Publisher: American Meteorological Society
Date: 02-2011
Abstract: In this study, a tropical cyclone (TC) is considered to be compact if 1) the radius of maximum wind or the maximum tangential wind is smaller than what would be expected for an average tropical cyclone of the same intensity or the same radius of maximum wind, and 2) the decrease of tangential wind outside the radius of maximum wind is greater than that of an average TC. A structure parameter S is defined to provide a quantitative measure of the compactness of tropical cyclones. Quick Scatterometer (QuikSCAT) oceanic winds are used to calculate S for 171 tropical cyclones during 2000–07. The S parameters are then used to classify all of the cases as either compact or incompact according to the 33% and 67% percentiles.
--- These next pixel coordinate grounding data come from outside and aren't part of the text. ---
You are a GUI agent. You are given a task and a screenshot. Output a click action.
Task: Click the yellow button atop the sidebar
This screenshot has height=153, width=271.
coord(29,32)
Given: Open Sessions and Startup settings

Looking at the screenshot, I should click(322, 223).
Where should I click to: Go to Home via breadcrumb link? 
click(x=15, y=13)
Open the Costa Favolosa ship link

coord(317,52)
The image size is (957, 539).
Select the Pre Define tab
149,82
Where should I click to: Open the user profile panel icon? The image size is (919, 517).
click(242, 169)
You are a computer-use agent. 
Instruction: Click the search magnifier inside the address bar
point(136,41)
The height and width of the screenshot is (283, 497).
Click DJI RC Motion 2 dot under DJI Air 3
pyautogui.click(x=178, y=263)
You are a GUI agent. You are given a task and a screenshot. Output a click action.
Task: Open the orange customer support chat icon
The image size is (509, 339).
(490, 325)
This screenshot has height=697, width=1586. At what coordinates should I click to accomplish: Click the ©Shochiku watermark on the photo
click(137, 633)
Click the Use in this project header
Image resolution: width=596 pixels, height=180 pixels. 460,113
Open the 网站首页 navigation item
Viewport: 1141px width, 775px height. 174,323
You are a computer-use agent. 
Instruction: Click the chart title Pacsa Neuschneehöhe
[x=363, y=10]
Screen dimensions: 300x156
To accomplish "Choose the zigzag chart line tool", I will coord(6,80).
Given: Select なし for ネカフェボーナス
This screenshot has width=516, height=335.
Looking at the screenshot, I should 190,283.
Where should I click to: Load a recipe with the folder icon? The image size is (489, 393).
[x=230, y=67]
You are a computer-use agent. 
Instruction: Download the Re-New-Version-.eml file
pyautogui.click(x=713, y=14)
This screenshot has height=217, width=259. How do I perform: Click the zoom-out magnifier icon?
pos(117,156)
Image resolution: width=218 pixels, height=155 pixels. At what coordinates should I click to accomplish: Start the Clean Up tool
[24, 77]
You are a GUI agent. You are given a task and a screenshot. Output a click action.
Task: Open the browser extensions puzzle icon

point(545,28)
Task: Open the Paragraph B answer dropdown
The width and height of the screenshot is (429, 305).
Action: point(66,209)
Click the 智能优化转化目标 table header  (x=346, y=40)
It is found that the early intensification stage is favorable for the occurrence of compact tropical cyclones, which also have a higher percentage of rapid intensification than incompact cases. Composite infrared brightness temperature shows that compact tropical cyclones have highly axisymmetric convective structures with strong convection concentrated in a small region near the center. Low-level synoptic patterns are important environmental factors that determine the degree of compactness however, it is believed that compact tropical cyclones maintain their structures mainly through internal dynamics.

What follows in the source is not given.